→ **WHAT IS REQUIRED**: Return all of the records below verbatim.

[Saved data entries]
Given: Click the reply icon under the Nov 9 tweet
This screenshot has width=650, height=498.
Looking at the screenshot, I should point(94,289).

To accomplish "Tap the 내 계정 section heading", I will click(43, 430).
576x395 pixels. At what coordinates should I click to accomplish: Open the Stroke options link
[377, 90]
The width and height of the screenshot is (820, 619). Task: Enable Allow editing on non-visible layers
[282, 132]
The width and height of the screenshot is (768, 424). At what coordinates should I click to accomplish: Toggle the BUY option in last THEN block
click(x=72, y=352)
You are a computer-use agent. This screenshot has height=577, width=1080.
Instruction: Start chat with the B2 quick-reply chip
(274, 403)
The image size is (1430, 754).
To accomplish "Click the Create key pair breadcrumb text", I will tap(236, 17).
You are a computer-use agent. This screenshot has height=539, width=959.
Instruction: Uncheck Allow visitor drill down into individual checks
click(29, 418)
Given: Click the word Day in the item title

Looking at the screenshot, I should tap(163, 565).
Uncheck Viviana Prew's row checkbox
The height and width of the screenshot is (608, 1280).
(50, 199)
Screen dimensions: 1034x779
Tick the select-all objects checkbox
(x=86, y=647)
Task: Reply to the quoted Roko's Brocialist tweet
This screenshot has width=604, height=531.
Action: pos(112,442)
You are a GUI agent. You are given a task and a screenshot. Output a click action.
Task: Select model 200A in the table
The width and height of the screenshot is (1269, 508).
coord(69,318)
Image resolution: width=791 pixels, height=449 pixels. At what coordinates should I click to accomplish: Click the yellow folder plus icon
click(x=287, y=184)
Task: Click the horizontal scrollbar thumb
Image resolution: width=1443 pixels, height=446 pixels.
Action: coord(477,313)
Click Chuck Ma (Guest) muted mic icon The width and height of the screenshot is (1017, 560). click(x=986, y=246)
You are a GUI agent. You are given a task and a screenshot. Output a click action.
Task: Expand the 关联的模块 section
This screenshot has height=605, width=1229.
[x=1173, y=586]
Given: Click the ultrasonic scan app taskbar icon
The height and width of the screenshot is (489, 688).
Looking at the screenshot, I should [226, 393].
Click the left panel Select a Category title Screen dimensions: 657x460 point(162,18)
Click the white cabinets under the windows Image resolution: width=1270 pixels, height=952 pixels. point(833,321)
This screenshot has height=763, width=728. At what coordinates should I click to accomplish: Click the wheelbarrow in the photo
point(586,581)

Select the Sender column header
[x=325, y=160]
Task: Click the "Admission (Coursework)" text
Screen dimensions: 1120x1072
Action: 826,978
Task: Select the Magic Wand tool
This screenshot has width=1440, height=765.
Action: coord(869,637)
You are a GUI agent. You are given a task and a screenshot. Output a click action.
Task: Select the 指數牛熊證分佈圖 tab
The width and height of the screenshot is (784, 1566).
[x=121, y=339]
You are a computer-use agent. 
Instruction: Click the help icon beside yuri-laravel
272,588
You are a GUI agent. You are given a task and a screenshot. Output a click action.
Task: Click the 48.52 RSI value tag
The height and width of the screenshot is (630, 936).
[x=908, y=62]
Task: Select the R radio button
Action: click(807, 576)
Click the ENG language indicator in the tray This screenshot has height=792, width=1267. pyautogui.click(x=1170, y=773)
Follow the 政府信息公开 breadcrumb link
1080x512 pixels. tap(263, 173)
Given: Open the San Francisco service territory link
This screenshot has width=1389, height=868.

→ **RESPONSE TO THE EXERCISE**:
Given: Click the reply icon under the Nov 9 tweet
This screenshot has width=650, height=498.
Looking at the screenshot, I should point(94,289).

To accomplish "Tap the 내 계정 section heading", I will click(43, 430).
576x395 pixels. At what coordinates should I click to accomplish: Open the Stroke options link
[377, 90]
The width and height of the screenshot is (820, 619). Task: Enable Allow editing on non-visible layers
[282, 132]
The width and height of the screenshot is (768, 424). At what coordinates should I click to accomplish: Toggle the BUY option in last THEN block
click(x=72, y=352)
You are a computer-use agent. This screenshot has height=577, width=1080.
Instruction: Start chat with the B2 quick-reply chip
(274, 403)
The image size is (1430, 754).
To accomplish "Click the Create key pair breadcrumb text", I will tap(236, 17).
You are a computer-use agent. This screenshot has height=539, width=959.
Instruction: Uncheck Allow visitor drill down into individual checks
click(29, 418)
Given: Click the word Day in the item title

Looking at the screenshot, I should tap(163, 565).
Uncheck Viviana Prew's row checkbox
The height and width of the screenshot is (608, 1280).
(50, 199)
Screen dimensions: 1034x779
Tick the select-all objects checkbox
(x=86, y=647)
Task: Reply to the quoted Roko's Brocialist tweet
This screenshot has width=604, height=531.
Action: pos(112,442)
You are a GUI agent. You are given a task and a screenshot. Output a click action.
Task: Select model 200A in the table
The width and height of the screenshot is (1269, 508).
coord(69,318)
Image resolution: width=791 pixels, height=449 pixels. At what coordinates should I click to accomplish: Click the yellow folder plus icon
click(x=287, y=184)
Task: Click the horizontal scrollbar thumb
Image resolution: width=1443 pixels, height=446 pixels.
Action: coord(477,313)
Click Chuck Ma (Guest) muted mic icon The width and height of the screenshot is (1017, 560). click(x=986, y=246)
You are a GUI agent. You are given a task and a screenshot. Output a click action.
Task: Expand the 关联的模块 section
This screenshot has height=605, width=1229.
[x=1173, y=586]
Given: Click the ultrasonic scan app taskbar icon
The height and width of the screenshot is (489, 688).
Looking at the screenshot, I should [226, 393].
Click the left panel Select a Category title Screen dimensions: 657x460 point(162,18)
Click the white cabinets under the windows Image resolution: width=1270 pixels, height=952 pixels. point(833,321)
This screenshot has height=763, width=728. At what coordinates should I click to accomplish: Click the wheelbarrow in the photo
point(586,581)

Select the Sender column header
[x=325, y=160]
Task: Click the "Admission (Coursework)" text
Screen dimensions: 1120x1072
Action: 826,978
Task: Select the Magic Wand tool
This screenshot has width=1440, height=765.
Action: coord(869,637)
You are a GUI agent. You are given a task and a screenshot. Output a click action.
Task: Select the 指數牛熊證分佈圖 tab
The width and height of the screenshot is (784, 1566).
[x=121, y=339]
You are a computer-use agent. 
Instruction: Click the help icon beside yuri-laravel
272,588
You are a GUI agent. You are given a task and a screenshot. Output a click action.
Task: Click the 48.52 RSI value tag
The height and width of the screenshot is (630, 936).
[x=908, y=62]
Task: Select the R radio button
Action: click(807, 576)
Click the ENG language indicator in the tray This screenshot has height=792, width=1267. pyautogui.click(x=1170, y=773)
Follow the 政府信息公开 breadcrumb link
1080x512 pixels. tap(263, 173)
Given: Open the San Francisco service territory link
This screenshot has width=1389, height=868.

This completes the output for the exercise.